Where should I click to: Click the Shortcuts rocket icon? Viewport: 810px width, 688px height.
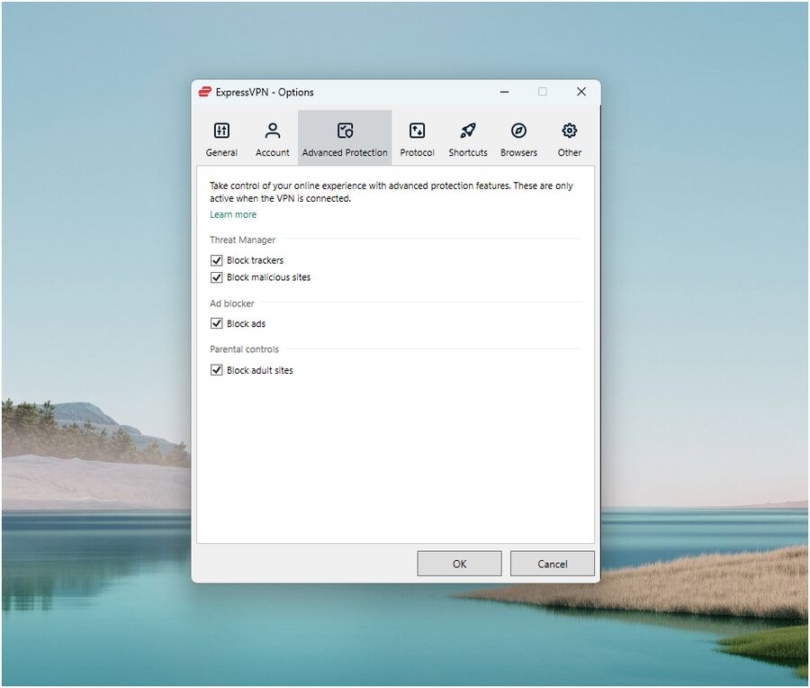tap(467, 129)
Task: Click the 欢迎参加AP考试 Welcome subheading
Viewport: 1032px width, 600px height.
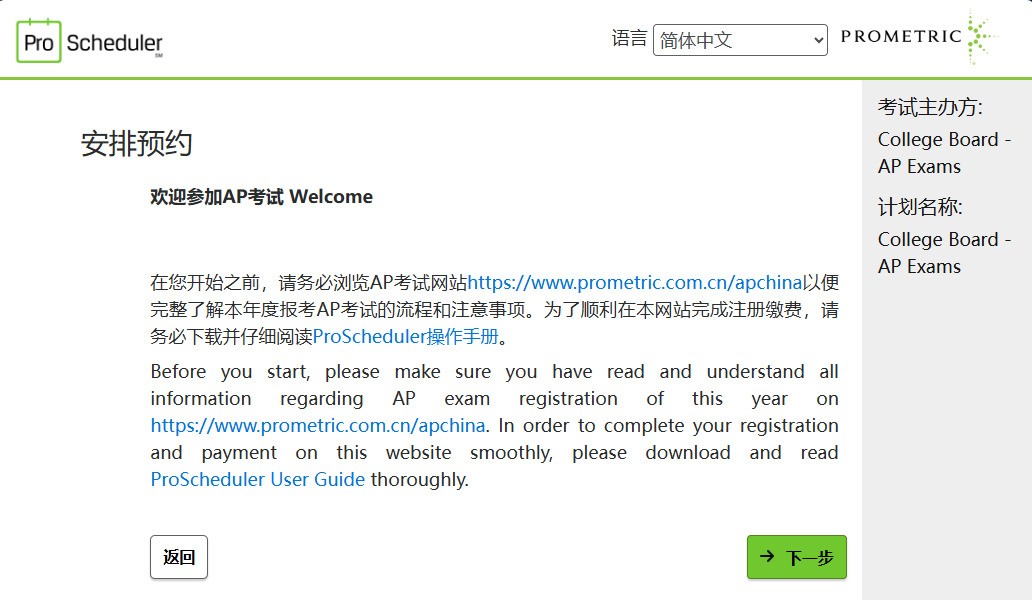Action: coord(261,197)
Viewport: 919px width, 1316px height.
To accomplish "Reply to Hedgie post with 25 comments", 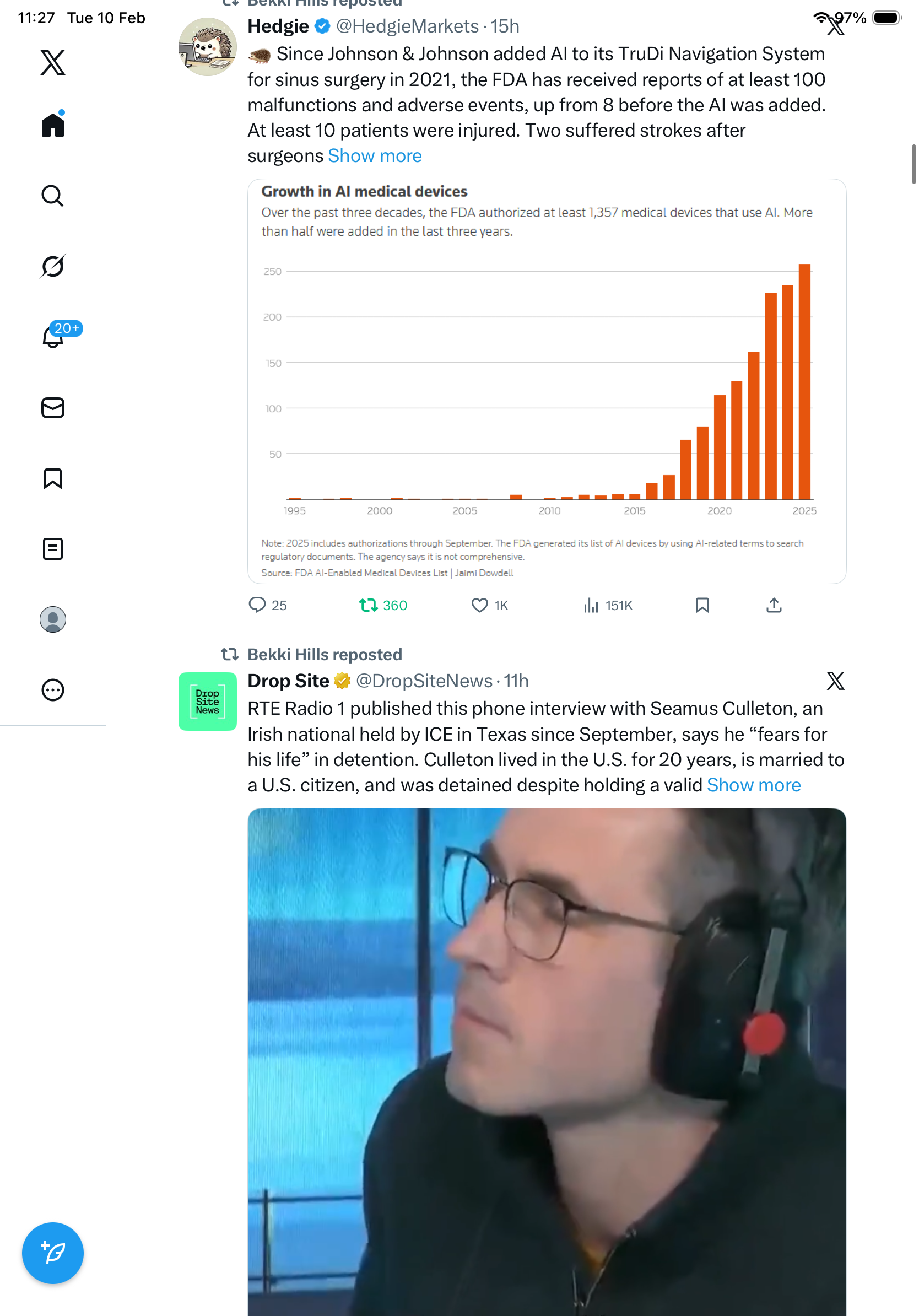I will [268, 605].
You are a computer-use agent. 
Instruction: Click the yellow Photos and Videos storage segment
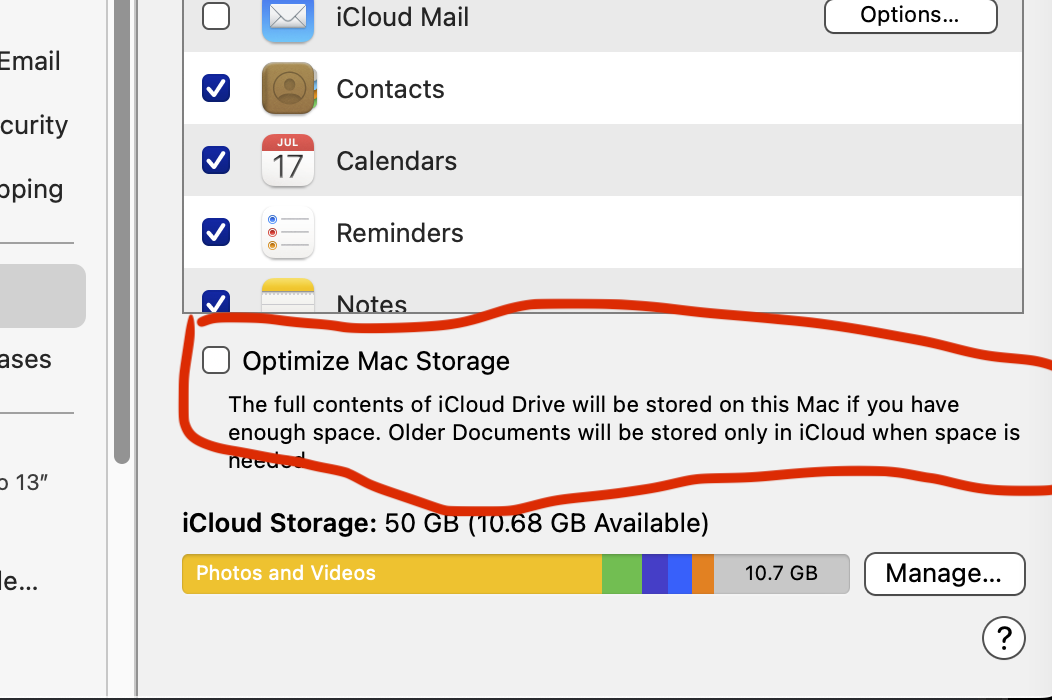(x=390, y=574)

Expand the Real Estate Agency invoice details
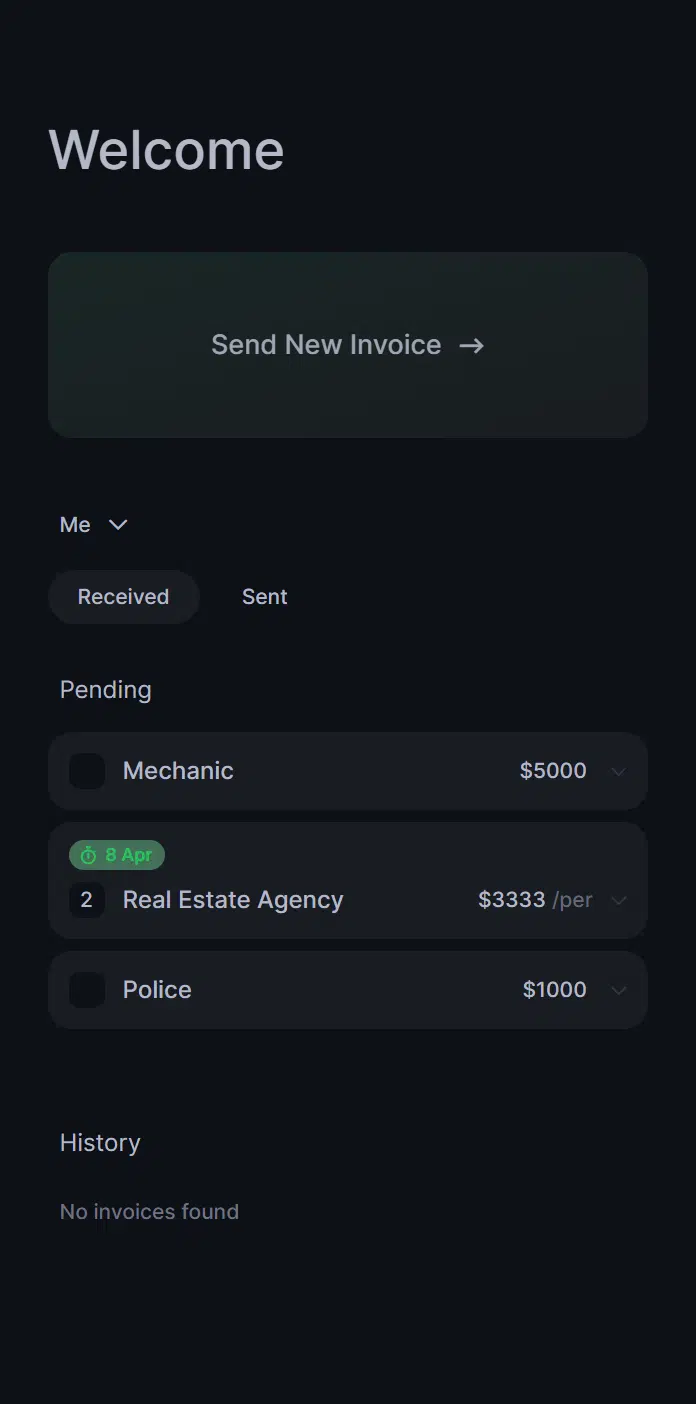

----

◆ ASSIGNMENT ◆
Starting at the line that holds "You are a computer-use agent." and stopping at the last line of the listing above, write out each line exactly as it appears, and omit the pictures.

◆ SOLUTION TO THE EXERCISE ◆
You are a computer-use agent. 
Instruction: Click the yellow Photos and Videos storage segment
(x=390, y=574)

Expand the Real Estate Agency invoice details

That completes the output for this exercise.